= NAL/ADE Golden Hawk =

Aircraft technology

The NAL/ADE Golden Hawk is an unmanned Micro Air Vehicle (MAV) technology demonstrator developed jointly by Aeronautical Development Establishment (ADE) of DRDO and National Aerospace Laboratories (NAL) of CSIR. It based on basic design of Shashank Misra and is one of the airframe designs being pursued for " National Program on Micro Air Vehicles" (NP-MICAV)

Golden Hawk is a fixed-wing aerial vehicle having platform shape of Cropped Delta. Its airframe is made of kevlar and Foam.
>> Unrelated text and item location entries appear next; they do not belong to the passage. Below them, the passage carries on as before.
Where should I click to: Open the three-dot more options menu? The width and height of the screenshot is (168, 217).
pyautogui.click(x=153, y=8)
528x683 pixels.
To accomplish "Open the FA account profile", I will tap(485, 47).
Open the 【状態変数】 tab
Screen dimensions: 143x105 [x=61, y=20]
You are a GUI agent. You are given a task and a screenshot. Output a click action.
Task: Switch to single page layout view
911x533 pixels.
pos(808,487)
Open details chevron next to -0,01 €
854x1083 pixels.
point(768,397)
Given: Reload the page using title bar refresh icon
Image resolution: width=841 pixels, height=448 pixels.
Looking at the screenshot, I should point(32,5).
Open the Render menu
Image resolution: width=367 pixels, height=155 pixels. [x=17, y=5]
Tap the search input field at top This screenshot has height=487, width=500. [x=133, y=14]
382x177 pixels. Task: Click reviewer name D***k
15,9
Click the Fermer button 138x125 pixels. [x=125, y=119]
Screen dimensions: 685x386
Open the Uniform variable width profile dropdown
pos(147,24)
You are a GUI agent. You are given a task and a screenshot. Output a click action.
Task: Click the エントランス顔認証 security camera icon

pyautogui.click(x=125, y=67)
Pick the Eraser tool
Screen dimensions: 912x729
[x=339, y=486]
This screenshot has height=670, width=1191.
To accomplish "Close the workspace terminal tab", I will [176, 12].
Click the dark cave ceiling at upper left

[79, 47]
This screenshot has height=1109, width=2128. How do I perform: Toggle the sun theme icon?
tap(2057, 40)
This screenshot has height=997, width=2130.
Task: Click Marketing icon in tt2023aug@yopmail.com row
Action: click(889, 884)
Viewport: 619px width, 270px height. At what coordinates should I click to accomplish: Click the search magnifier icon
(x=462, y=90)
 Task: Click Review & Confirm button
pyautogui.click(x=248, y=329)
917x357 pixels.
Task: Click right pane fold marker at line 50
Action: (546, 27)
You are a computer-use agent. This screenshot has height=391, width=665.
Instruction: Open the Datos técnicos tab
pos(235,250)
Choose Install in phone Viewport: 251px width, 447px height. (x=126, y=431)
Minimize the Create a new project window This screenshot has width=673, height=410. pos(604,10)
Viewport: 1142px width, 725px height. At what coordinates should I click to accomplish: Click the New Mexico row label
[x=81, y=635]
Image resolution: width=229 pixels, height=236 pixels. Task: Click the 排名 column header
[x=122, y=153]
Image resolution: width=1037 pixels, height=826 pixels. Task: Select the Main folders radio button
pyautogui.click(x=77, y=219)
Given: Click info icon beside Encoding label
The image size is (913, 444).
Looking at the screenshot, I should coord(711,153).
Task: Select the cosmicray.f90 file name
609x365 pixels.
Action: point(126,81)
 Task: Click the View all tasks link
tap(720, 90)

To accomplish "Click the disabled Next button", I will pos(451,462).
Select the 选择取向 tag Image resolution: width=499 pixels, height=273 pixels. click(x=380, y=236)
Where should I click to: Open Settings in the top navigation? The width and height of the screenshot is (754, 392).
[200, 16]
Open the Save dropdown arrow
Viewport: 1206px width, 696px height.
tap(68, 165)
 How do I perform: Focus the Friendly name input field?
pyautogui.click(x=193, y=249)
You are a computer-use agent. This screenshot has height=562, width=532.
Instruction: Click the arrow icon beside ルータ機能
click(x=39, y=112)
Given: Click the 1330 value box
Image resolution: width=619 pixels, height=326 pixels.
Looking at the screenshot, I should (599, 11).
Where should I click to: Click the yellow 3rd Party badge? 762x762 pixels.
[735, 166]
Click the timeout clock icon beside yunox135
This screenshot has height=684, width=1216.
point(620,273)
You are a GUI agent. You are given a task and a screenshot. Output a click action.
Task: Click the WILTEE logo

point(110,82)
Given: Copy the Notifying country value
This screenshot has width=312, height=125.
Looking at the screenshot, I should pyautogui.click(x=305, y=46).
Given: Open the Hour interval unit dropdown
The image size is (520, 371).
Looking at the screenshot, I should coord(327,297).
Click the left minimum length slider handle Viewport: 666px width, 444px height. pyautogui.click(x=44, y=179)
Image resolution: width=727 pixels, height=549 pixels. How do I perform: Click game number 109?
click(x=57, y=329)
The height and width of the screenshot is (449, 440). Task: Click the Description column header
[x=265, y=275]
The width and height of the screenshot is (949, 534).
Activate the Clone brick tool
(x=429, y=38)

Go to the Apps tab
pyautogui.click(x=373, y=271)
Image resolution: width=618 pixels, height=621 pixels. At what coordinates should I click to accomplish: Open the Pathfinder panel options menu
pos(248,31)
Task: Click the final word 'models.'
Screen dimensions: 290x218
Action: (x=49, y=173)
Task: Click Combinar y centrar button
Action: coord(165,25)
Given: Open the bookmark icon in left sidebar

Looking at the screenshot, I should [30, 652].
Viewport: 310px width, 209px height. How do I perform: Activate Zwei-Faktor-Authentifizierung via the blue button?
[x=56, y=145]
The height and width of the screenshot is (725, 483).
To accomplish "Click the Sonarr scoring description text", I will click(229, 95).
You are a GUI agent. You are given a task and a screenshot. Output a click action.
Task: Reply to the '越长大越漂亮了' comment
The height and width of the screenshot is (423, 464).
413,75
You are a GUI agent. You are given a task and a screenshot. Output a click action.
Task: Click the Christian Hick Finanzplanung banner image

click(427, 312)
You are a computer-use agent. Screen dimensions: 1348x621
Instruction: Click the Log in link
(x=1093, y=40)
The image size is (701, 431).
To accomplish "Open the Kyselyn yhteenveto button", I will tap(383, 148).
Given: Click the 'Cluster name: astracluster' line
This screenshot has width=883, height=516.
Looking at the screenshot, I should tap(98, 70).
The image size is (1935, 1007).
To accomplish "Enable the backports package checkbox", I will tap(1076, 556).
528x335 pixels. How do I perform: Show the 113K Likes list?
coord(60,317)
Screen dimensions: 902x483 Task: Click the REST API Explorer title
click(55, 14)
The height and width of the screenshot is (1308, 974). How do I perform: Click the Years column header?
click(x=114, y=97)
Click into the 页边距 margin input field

The Golden Hawk is powered by Lithium polymer battery (1350mAh, 11.1 V, 3 cells) placed ahead of the wing. It has a speed of 10 to 15 m per second and have a flight endurance of half hour. It has tractor configuration and has its 25 watt brushless DC motor mounted with APC 7 x 5, 2 bladed propellers facing forward.

It is equipped with a powerful small camera which can record the activities on ground zero. It has an operational range of 2 km and can take video from an altitude of 80–100 m. It is remotely radio-controlled and an autopilot has also been provided. The prototypes are currently under the user trials as on 2012.